8. Ekspor Barang Kena Pajak Berwujud.
 Barang kena pajak berwujud merupakan bagian dari barang kena pajak berupa barang bergerak
atau barang tidak bergerak.
 Ekspor barang kena pajak berwujud juga merupakan objek PPN tatkala dilakukan oleh pengusaha
kena pajak.
 Ketika ekspor barang kena pajak berwujud hanya dilakukan oleh pengusaha bukan pengusaha kena
pajak, ekspor barang berwujud kena pajak tersebut tidak kena PPN
 Pengusaha kena pajak yang melakukan kegiatan ekspor barang kena pajak berwujud dikenakan
pajak PPN dengn tarif nol persen terhadap pengusaha kena pajak sebagai pelaksanaan tujuan
hukum pajak berupa kemanfaatan.
 Hal ini dimaksudkan agar pengusaha kena pajak dapat melakukan persaingan sehat secara hukum
dengan pengusaha asing untuk memasarkan barang kena pajak berwujud yang diespor di luar
daerah pabean.
 Meskipun demikian, pengusaha kena pajak tersebut tetap mencantumkan dalam Surat
Pemberitahuan yang akan disampikan pada kantor derektorat jenderal pajak tempat dikukuhkan
sebagai pengusaha kena pajak.
9. Ekspor Barang Kena Pajak Tidak Berwujud.
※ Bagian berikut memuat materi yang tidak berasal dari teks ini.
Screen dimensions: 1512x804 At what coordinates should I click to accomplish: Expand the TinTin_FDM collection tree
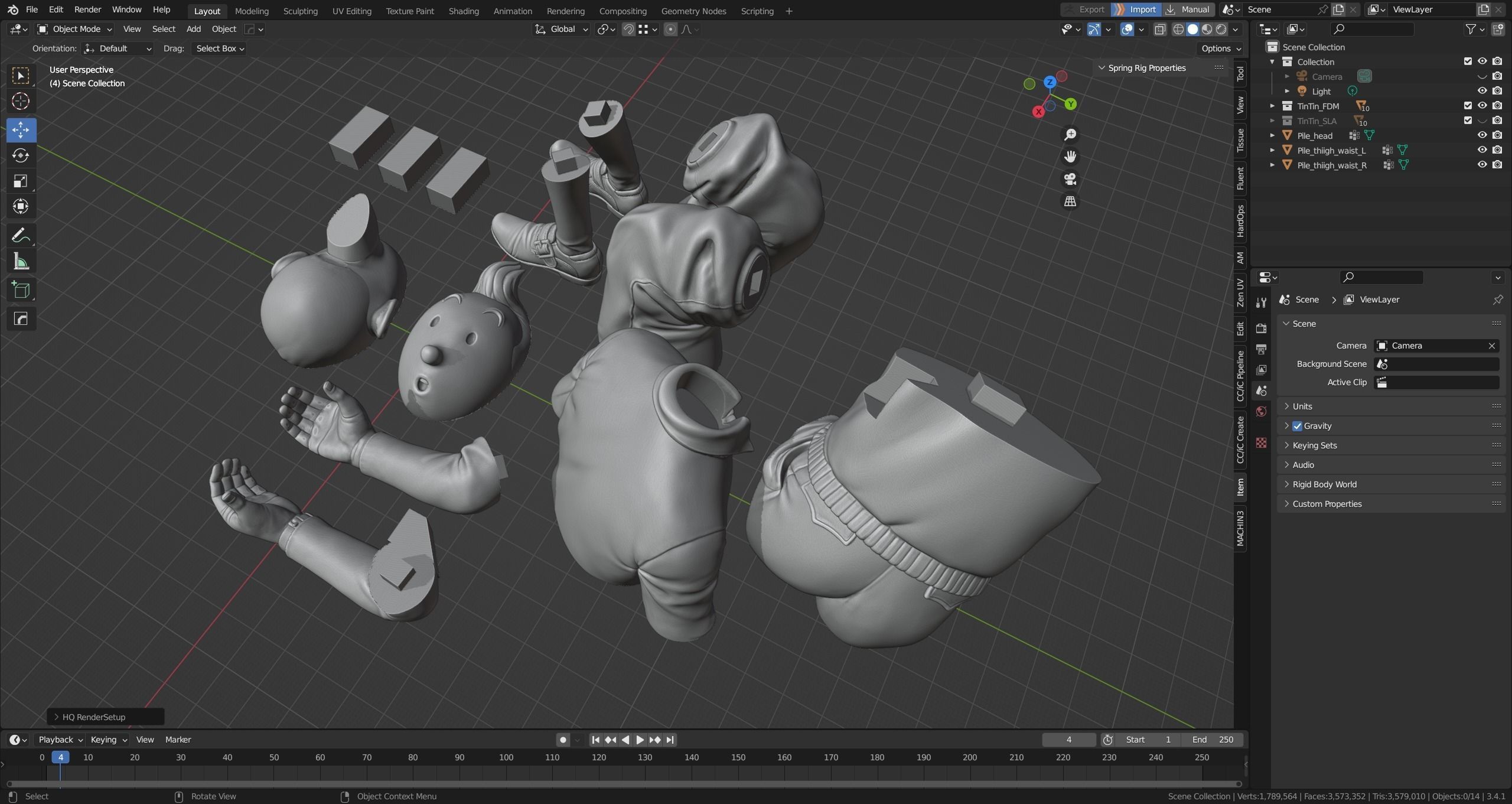coord(1272,106)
 Selain barang kena pajak berwujud dapat pula diekspor barang kena pajak tidak berwujud yang
dilakukan oleh pengusaha kena pajak.
 Barak kena pajak tidak berwujud dapat berupa hak cipta, hak merk dan hak paten, setiap saat dapat
diekspor ke luar daerah pabean untuk kepentingan pengusaha kena pajak.
 Ekspor barang kena pajak tidak berwujud adalah setiap kegiatan pemanfaatan barang kena pajak
tidak berwujud dari dalam daerah pabean di luar daerah pabean.
 Pengusaha kena pajak yang melakukan yang melakukan kegiatan ekspor barang kena pajak tidak
berwujud dikenakan pajak pertambahan nilai tarif nol persen
 Pengenaan pajak dengan tarif nol persen terhadap pengusaha kena pajak sebagai pelaksanaan
tujuan hukum pajak berupa kemanfaatan.
10. Ekspor Jasa Kena Pajak
 Bukan hanya ekspor barang kena pajak berwujud dan ekspor
barang kena pajak tidak berwujud dikenal dalam UUPPN,
termasuk pula ekspor jasa kena pajak.
 Ekspor jasa kena pajak adalah setiap kegiatan penyerahan jasa
kena pajak keluar daerah pabean.
 Ekspor itu dilakukan oleh pengusaha kena pajak ke luar daerah
pabean.
 Pengusaha yang melakukan kegiatan ekspor jasa kena pajak
dikenakan pajak pertambahan nilai dengan tarif nol persen.
 Pengenaan pajak dengan tarif nol persen terhadap pengusaha
kena paak sebagai pelaksanaan tujuan hukum pajak berupa
kemanfaatan.
 Hal ini diaksudkan agar pengusaha kena pajak dapat melakukan
persaingan sehat secara hukum dengan pengusaha asing untuk
memasarkan jasa kena pajak yang diekspor.